中文摘要：

目的鉴定1例Ph染色体阳性的急性混合细胞白血病（AMLL）患者携带的变异型BCR／ABL融合基因，观察伊玛替尼治疗的疗效。方法联合使用形态学、免疫分型、细胞遗传学和基因分析确定患者的变异型BCR／ABL融合基因，使用伊玛替尼治疗并定量检测该融合基因。结果患者人院时检查Ph染色体阳性，荧光定量PCR未见BCR／ABL融合基因。形态学检查原始粒细胞比例0．66，免疫分型发现髓系和B系两群幼稚细胞。患者经化疗和骨髓移植疗效不佳，进一步检测发现新的变异型BCR／ABL融合基因（GenBank：EF423615），该融合蛋白较常见的BCR—ABL b2a2型缺失10个氨基酸并伴H893Q变异。遂用伊玛替尼治疗并迅速获得缓解，变异型融合基因表达量逐渐降低，5个月后转阴性。治疗中患者曾停药，变异型融合基因转为阳性，再次用药后又转为阴性。现患者已持续缓解12个月，生存状况良好。结论变异型BCR／ABL融合基因可能和患者的特殊临床表现有关，使用伊玛替尼治疗获得了很好的疗效。

英文摘要：

Objective To identify the novel BCR/ABL transcript in a patient with acute mixed lineage leukemia （AMLL） , and to evaluate the imatinib treatment response by quantitatively monitoring the aberrant BCR/ABL. Methods Specimens of peripheral blood and bone marrow were obtained. By using several detect protocols, we found a novel BCR/ABL transcript in a patient with Ph-positive AMLL. The patient was treated with imatinib and the aberrant BCR/ABL was quantitatively monitored to evaluate the clinical response.

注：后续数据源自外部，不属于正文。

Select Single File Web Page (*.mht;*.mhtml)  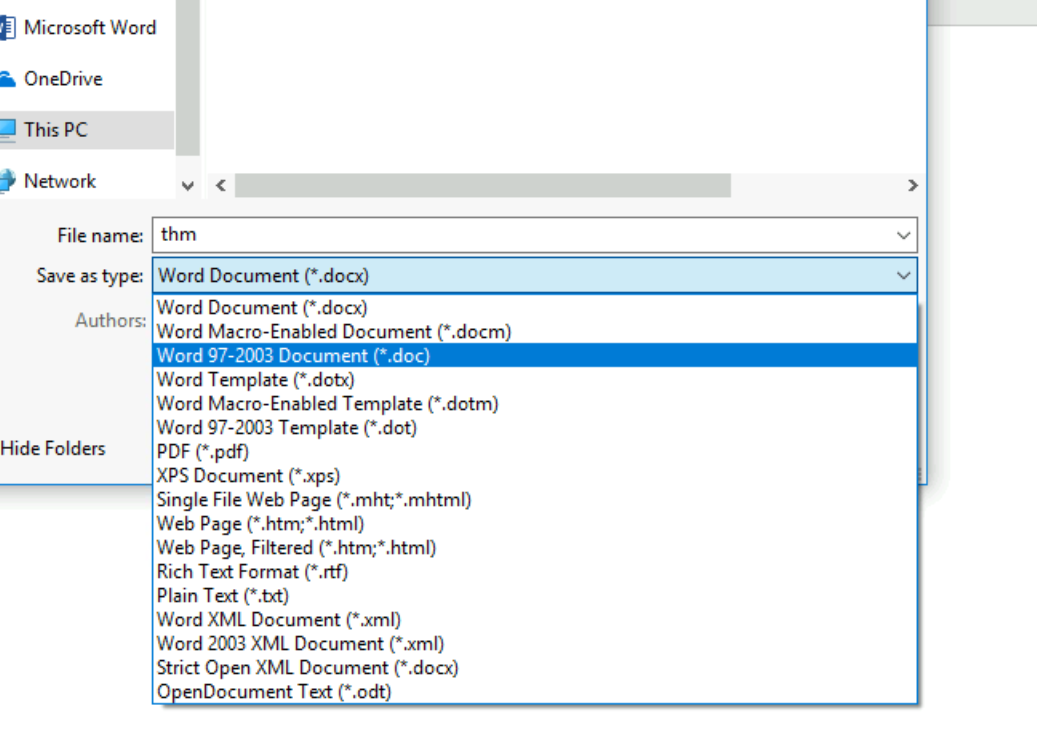coord(313,500)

Results On admission, cytogenetic analysis showed Philadelphia-chromosome （Ph） positive in the specimens, but BCR/ABL ela2, b2a2, and b3a2 were negative. Morphological analysis of the bone marrow showed the myeloid blast cells accounted for 66% , and immunophenotyping analysis showed 2 groups of aberrant blast cells： myeloid and B lineage. Chemical therapy and bone marrow transplantation failed to control the disease, and a novel BCR/ABL transcript （ GenBank ： EF423615） was found by using several detection protocols. The novel fusion protein showed a deletion of 10 amino acids and H893Q compared with the common BCR/ABL b2a2 fusion protein. The patient was then treated with imatinib and hematological remission was soon achieved, and 5 months after the imatinib treatment the quantity of the aberrant BCR/ABL was gradually decreased to negative. During the treatment the patient had discontinued the drug once and just then the aberrant BCR/ABL became positive soon. Imatinib was administered again and molecular remission was soon achieved for the second time. By continued therapy with imatinib, the patient got sustained and complete molecular remission lasting 12 months so far. Conclusion The aberrant BCR/ABL may contribute to the clinical features of AMLL and the AMLL patients that have aberrant BCR/ ABL may be sensitive to imatinib.